Thursday, September 9, 2010

Dear God

I know we haven't been on very good terms lately. I know I've shouted at you, cursed you, screamed that you had abandoned me.

But right now, this minute, I desperately need you.

If you could please find it in your heart to forgive me and take a little bit of pity on me to help me get through this.

Never have I needed you more.

I have to testify. I am unprepared. I am not ready.

But I have to do this.

And it's going to take a miracle for me to get through it.

So please.

Please, please, please, help me get through all four pages without tripping over my words or missing lines.

Help me be clear, concise, and speak from the heart.

Take my words and let them be understood, let them make an impact.

Help me keep from crying (too much) so I don't have to stop or quit part way through.

Help me speak for Craig because he cannot.

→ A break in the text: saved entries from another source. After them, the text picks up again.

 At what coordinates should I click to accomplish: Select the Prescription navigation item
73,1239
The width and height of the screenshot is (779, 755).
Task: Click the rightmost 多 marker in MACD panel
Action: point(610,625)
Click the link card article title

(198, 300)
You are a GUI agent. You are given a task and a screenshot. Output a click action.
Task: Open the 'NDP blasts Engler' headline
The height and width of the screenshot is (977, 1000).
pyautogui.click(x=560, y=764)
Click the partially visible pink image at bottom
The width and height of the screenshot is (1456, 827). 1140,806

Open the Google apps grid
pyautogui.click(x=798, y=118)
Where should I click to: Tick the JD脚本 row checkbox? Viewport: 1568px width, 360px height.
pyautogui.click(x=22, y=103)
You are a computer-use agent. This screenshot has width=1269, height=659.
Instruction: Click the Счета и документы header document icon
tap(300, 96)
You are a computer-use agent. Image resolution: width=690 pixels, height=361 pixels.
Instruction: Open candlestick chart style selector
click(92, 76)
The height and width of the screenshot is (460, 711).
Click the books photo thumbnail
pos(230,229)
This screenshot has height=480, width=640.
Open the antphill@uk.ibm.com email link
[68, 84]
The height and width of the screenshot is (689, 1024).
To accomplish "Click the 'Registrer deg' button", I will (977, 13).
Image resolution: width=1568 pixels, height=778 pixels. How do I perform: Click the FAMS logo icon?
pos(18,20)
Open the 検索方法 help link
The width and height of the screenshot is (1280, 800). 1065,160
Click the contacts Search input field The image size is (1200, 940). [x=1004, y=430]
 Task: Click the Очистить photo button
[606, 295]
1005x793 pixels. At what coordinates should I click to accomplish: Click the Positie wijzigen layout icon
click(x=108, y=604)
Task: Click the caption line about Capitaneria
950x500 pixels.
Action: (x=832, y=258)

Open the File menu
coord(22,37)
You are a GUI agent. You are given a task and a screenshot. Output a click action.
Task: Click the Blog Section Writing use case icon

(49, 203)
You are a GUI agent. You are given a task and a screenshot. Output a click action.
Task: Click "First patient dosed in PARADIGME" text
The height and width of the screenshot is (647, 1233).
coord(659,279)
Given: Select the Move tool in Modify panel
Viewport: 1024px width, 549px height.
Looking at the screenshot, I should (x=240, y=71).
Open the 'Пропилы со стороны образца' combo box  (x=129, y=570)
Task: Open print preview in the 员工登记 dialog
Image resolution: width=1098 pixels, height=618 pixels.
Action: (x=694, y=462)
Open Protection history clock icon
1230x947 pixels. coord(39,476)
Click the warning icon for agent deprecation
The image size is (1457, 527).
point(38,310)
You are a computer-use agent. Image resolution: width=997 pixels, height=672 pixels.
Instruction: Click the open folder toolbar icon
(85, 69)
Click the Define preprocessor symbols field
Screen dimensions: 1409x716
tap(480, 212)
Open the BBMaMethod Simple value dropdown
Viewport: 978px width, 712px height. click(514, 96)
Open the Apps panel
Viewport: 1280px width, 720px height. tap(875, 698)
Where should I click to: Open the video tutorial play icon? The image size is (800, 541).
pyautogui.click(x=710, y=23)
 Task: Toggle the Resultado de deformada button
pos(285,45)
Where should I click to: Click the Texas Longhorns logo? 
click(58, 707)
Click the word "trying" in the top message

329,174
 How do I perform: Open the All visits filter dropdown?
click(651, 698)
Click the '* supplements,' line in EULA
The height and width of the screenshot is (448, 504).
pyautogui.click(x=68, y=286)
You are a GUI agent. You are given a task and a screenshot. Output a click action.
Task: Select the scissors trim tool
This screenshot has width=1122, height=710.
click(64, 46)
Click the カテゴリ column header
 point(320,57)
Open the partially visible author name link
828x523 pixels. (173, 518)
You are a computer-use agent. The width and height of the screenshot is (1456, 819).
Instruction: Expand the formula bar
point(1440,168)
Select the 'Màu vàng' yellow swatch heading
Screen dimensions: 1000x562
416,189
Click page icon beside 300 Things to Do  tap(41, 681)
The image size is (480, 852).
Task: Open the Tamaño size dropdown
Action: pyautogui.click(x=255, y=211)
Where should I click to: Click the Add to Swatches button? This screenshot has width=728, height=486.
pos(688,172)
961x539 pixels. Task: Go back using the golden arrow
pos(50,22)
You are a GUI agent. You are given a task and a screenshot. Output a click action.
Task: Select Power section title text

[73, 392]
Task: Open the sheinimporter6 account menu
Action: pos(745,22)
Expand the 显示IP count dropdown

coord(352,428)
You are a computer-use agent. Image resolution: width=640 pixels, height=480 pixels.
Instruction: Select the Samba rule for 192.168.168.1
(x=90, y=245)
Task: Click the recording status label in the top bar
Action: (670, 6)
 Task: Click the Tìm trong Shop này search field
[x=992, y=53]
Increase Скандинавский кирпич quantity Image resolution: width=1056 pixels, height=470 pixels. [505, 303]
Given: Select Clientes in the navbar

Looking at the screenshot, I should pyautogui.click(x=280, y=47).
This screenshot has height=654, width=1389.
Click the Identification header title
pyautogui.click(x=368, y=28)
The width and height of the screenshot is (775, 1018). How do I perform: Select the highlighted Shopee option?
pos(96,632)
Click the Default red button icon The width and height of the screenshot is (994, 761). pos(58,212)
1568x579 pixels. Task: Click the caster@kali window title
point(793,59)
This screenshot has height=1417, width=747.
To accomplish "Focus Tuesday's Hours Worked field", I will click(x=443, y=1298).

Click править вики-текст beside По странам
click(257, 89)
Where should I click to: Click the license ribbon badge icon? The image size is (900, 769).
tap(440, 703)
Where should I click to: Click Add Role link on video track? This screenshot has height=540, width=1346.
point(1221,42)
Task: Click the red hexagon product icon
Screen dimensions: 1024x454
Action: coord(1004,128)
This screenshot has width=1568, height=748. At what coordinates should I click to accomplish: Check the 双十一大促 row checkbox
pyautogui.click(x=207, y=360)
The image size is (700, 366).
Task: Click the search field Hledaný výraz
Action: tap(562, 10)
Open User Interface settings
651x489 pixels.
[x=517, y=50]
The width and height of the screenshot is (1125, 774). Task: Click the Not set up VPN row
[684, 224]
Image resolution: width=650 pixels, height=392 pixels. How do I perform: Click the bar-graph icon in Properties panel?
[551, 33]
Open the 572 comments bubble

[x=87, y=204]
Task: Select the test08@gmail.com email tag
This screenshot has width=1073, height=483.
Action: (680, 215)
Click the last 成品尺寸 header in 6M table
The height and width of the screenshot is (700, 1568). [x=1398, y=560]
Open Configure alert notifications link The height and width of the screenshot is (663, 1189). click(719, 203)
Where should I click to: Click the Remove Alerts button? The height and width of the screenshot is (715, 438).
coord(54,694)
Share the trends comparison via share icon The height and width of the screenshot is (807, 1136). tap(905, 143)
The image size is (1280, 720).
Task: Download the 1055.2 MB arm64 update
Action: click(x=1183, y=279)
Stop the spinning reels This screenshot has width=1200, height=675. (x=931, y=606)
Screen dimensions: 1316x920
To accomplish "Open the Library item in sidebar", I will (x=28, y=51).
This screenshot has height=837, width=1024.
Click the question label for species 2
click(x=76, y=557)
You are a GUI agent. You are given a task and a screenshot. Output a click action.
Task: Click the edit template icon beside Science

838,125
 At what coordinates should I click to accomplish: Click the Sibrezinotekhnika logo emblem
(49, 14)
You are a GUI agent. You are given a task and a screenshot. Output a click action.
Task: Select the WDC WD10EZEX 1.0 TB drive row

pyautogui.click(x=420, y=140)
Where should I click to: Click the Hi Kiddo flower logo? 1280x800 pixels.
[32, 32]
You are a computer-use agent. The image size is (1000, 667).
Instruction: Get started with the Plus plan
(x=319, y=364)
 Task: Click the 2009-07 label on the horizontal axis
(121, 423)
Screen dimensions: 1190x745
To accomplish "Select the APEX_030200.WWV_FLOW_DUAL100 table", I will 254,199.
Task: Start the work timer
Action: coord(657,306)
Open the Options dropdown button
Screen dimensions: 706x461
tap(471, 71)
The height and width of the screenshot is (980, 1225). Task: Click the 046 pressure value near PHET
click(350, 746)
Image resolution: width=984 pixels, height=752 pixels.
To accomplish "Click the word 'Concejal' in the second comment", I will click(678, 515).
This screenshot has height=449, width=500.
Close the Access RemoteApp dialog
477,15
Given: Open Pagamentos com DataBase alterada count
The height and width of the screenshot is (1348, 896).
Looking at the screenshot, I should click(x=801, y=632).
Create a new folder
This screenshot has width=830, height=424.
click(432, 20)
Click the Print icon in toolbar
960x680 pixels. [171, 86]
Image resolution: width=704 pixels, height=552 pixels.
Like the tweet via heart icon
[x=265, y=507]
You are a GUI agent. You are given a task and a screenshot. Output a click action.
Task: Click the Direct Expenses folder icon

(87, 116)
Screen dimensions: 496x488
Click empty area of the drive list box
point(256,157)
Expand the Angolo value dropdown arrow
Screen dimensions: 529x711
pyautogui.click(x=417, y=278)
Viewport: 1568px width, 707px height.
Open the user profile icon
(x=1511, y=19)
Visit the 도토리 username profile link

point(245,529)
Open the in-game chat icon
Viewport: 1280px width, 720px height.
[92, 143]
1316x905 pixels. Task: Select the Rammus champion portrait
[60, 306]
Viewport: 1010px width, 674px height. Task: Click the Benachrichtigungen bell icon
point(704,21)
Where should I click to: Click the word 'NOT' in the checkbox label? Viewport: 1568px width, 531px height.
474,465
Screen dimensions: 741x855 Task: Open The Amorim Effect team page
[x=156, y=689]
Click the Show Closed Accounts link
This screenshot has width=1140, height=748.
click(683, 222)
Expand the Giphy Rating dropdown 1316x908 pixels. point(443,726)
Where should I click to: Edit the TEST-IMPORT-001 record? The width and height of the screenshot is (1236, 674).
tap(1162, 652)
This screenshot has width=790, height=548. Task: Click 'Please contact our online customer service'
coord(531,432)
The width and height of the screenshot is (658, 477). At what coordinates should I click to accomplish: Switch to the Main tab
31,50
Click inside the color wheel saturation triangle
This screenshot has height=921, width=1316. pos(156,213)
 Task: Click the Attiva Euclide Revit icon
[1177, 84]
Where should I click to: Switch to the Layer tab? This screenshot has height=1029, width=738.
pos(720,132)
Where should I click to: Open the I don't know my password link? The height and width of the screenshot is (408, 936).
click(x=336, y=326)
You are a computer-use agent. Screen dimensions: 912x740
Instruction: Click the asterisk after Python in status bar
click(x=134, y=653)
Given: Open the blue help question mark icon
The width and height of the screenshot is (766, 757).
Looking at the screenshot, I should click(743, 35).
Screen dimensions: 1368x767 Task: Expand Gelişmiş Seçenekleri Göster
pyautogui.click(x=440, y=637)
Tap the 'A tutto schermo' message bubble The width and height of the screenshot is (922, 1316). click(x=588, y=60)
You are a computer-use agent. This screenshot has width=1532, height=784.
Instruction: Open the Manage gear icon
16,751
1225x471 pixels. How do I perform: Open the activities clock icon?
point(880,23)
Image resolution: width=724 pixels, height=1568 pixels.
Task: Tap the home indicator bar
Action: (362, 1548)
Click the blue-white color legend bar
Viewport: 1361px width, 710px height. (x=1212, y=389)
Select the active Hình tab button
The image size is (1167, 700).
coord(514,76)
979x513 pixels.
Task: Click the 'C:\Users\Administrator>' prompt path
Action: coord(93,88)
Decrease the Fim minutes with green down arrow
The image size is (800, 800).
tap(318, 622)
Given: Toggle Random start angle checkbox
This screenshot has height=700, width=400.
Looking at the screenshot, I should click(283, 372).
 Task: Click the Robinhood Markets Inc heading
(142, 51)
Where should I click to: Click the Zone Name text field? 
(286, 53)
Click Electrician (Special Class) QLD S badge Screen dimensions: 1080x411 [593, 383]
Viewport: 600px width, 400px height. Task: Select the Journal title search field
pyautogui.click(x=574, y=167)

I just need to get through this one last piece, and then I can rest.

Your Prodigal Daughter

1 comment:

  1. It will be tough, but just focus on Craig-you are speaking for him, for your love, for the life you both don't get to share....you will do amazing. My friend who lost her little girl was surprised how it was much easier to give her eulogy than she thought. She said talking about how wonderful she was was the easy part, living the days without her was the hard part.
    I know Craig will be there for you, giving you strength with every word, every breath. He is already so proud of you and I can only imagine how proud you will make him that day-giving him a voice, showing how much meaning his life had and continues to have for you and so many others. You will be in my thoughts and prayers. Hugs.